The battle brought great loss to both sided. Sixty heavy bombers and 600 airmen perished. Many lost their lives in the burning, badly damaged, crashed planes. Many became prisoners of war. Fifteen additional aircraft were so damaged they could never fly again. On the ground, 276 people died and countless more were injured. Businesses and homes were razed. Valuable and treasured possessions perished. Consequently, October 14, 1943 – Mission 115, became known as “Black Thursday” in American military history and one of the greatest air battles of World War II.
Thirty years later some of the survivors from the Mighty 8th, including Colonel Budd Peaslee, S/Sgt. Phillip Taylor and 1st Lt. William Allen, decided to form an organization to commemorate their fallen comrades-in-arms. They called it the Second Schweinfurt Memorial Association, Inc. (SSMA), giving it direct connection to the second air raid on Schweinfurt.

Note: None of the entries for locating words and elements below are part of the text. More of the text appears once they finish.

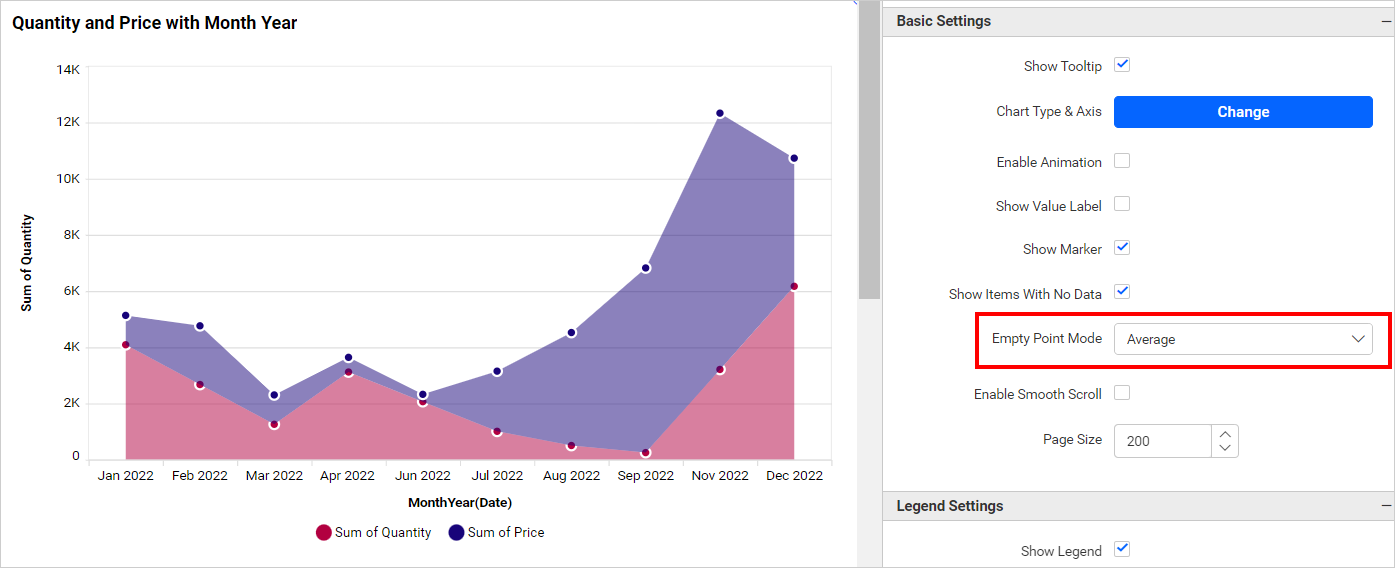Viewport: 1395px width, 568px height.
Task: Enable Smooth Scroll checkbox
Action: click(x=1122, y=393)
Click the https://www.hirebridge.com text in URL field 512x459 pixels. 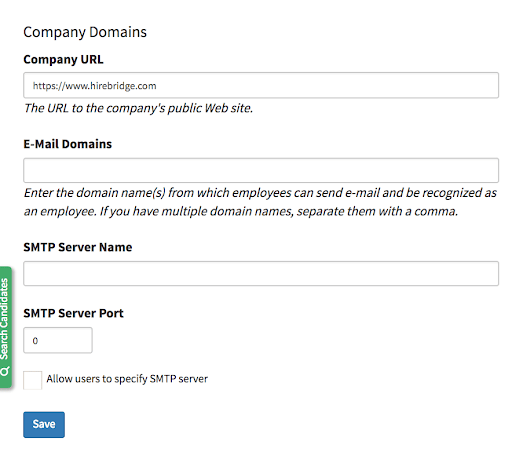94,86
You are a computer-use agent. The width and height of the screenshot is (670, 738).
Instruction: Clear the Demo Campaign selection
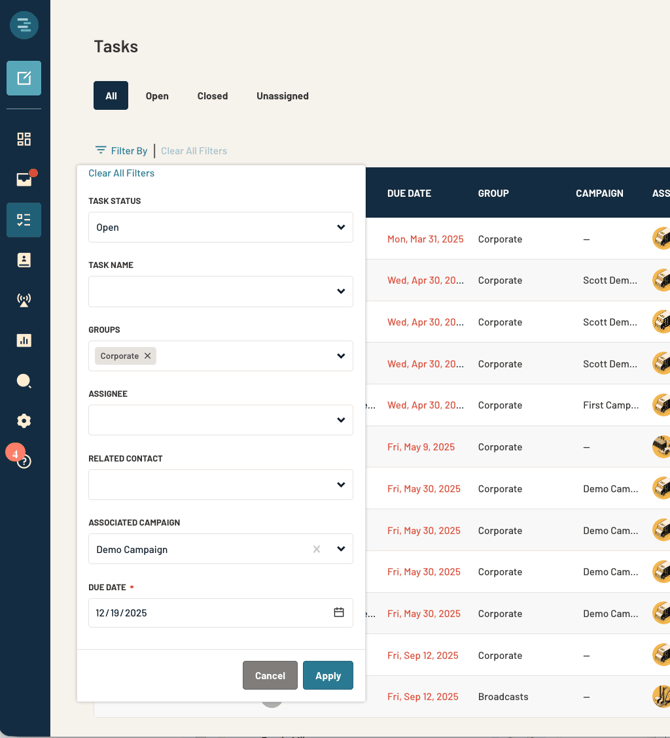coord(317,549)
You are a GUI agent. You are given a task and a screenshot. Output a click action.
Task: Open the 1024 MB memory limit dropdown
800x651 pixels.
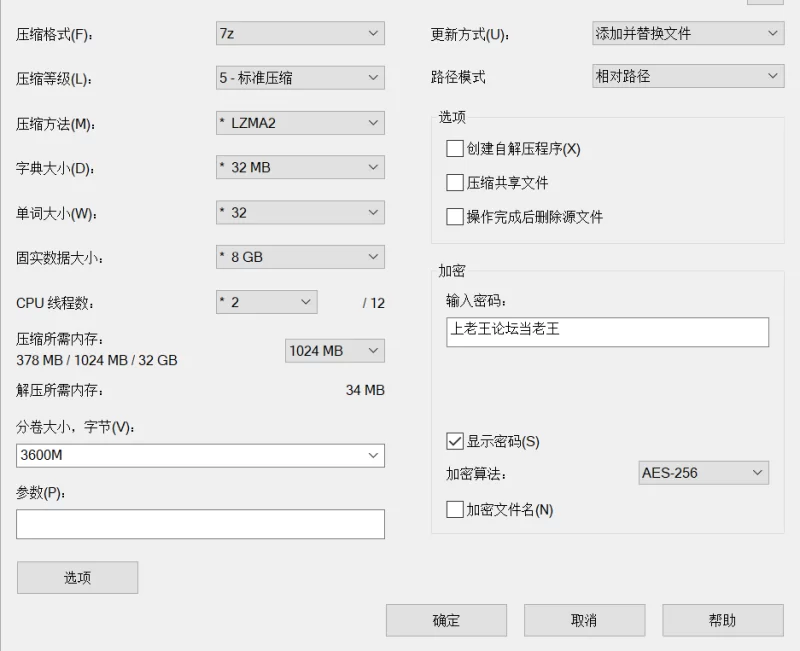click(334, 351)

The story also tells us that…
“(on) the 50th Anniversary, two Germans, Dr. Helmut Katzenberger and Vomar Wilckens came to the reunion in New Orleans to present to the group information they had on that fateful day. Then in 1996, the SSMA members invited more of their former enemies, including Georg Schaefer, whose grandfather founded one of the “targeted” ball bearing factories, to attend their reunion in Las Vegas, Nevada. Mr. Schaefer, now retired from the Board of Directors of FAG Kuglefischer, had served, along with his classmates, in one of the 8.8 cm Flakbatteries around Schweinfurt. He brought many artifacts from “Black Thursday”. Many of these artifacts are permanently included in the Second Schweinfurt display at the Mighty 8th Air Force Museum in Savannah, Georgia.
It was at this reunion that the Americans suggested erecting a joint memorial remembering this mission. Mr. Schaefer presented this idea to his fellow Luftwafferhelfers, who embraced the idea and June 16, 1998 a German American Memorial was dedicated on a former air raid bunker site in Schweinfurt.”
It should be noted that, concerning the proposed mosque near the WTC site, a memorial to the victims of the attacks has been proposed, as noted here.
I’m not saying that the mosque is a good idea at this point. I’m also not saying that the wishes of the friends and families shouldn’t be paramount here (they should).
All I’m saying is that an earlier generation of combatants was able to put aside its differences to the point where they could construct a memorial honoring the sacrifices made by both sides.
I’m just saying that it’s possible to do that. That’s all.